> DOCUMENT EXTRACT:
* * * * * * *

Updated: Mar 28
UNHEALTHY ATTACHMENT & GENERATIONAL TRAUMA
I was writing about generational trauma when I realized how integral the part is about having a secure, safe attachment with a parent
Parents are obviously carrying their own trauma from their own families
Which is affecting their ability to for a healthy attachment with their own kids
And they probably had the same problem with their parent(s)
But I think that the unhealthy attachment is pretty central to all of this and is passed on
The specific trauma is oftentimes passed on as well
But the emotional disconnection and relationship misattunement is a constant and I think a precursor to potentially something worse
And this stems from an unhealthy attachment
FUNDAMENTAL TO ALL OF THIS - Parents are down the polyvagal ladder
Now in danger mode = unhealthy neuroception & vagal brake is off
Unhealthy neuroception means they are not detecting danger cues accurately, nor are they shifting into the appropriate autonomic state
They aren’t going into safe & social state when they are actually safe
No longer have access to their safe & social system
Sympathetic arousal for flight/fight and parasympathetic shut down = overreactions or under reactions, but follow the same themes:
Priorities are mixed up, not making safe decisions due to critical thinking being offline, not accurately detecting danger, not giving safety cues and now giving danger cues or actively rejecting or abandoning their children on some level
A parent can be more depressed or more anxious and still be a great parent, so this is really based on your subjective experience and this is a line for you to draw.
A parent chronically in a defensive state may not be capable of providing some fundamental needs for their child while also being safe & social
Example 1: With healthy neuroception, hearing a baby cry is a cue of danger and we shift down the ladder into a safe but sympathetic arousal and provide the baby what it needs - to be changed, fed, get attention or go to sleep, while providing safe and social cues
We feel the internal danger alarms that accompany a baby crying with healthy neuroception and can tolerate and provide for the need of the baby
Parents in a chronic defensive state are aware of their baby crying, but aren’t shifting into a safe but sympathetic arousal to take care of their baby’s needs
Or if they are acting on the alarm and providing for the need, it may not be consistent enough or with safe and social cues or it might be with a negative experience like: yelling, blaming, guilt trips
Just sticking a bottle in their mouth or leaving them unsupervised with a bottle isn’t the same as holding them gently, singing to them, rocking them
These rhythmic, melodic things like singing and rocking are only available when a parent is in their safe and social state
Where they have access to their prosodic voices and can listen to the rhythms of their bodies to rock a little bit
Example could also be a child that throws a tantrum
Parents in their safe & social system will be more nurturing and patient
Parents in a defensive state will be more demanding, threatening, punitive
Example when a child reports abuse
Safe & social system parent will prioritize safety and be able to tolerate their flight/fight arousal, get the child the help they need and be a part of the treatment
Defensive state parents won’t be able to tolerate and might blame, shame, not believe or not appropriately act on the information
In these examples, the parent is not able to be a safe co-regulator and get attuned to the child’s autonomic state and emotional and protective needs
Let’s pause here a moment to make sure we’re understanding what’s being talked about.

* * * * * * *

> RAW DATA:
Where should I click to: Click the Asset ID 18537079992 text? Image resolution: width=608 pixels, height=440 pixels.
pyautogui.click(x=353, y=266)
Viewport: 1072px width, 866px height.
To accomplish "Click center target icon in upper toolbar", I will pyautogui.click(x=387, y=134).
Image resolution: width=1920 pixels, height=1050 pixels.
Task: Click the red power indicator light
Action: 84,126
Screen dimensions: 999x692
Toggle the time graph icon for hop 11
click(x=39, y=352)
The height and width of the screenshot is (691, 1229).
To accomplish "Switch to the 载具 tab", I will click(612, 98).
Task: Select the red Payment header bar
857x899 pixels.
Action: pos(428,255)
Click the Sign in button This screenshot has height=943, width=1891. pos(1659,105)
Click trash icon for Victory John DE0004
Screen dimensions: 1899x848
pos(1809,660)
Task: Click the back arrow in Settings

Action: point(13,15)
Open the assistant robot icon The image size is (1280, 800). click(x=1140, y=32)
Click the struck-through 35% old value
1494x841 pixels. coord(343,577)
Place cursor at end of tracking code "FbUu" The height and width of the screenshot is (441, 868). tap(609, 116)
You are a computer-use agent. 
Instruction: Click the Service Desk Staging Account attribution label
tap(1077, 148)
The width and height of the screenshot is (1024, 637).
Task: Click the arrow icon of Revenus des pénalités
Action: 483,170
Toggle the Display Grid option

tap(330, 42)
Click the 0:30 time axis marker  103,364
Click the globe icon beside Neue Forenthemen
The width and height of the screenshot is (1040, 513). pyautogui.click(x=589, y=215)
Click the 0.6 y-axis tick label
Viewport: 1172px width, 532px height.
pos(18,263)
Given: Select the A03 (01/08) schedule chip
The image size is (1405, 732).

* * * * * * *

> TASK TO COMPLETE: Reproduce the passage of the piece on attachment and generational trauma word for word, starting at "Updated: Mar 28" and ending at "with their parent(s)".

> OUTPUT FOR THIS TASK:
Updated: Mar 28
UNHEALTHY ATTACHMENT & GENERATIONAL TRAUMA
I was writing about generational trauma when I realized how integral the part is about having a secure, safe attachment with a parent
Parents are obviously carrying their own trauma from their own families
Which is affecting their ability to for a healthy attachment with their own kids
And they probably had the same problem with their parent(s)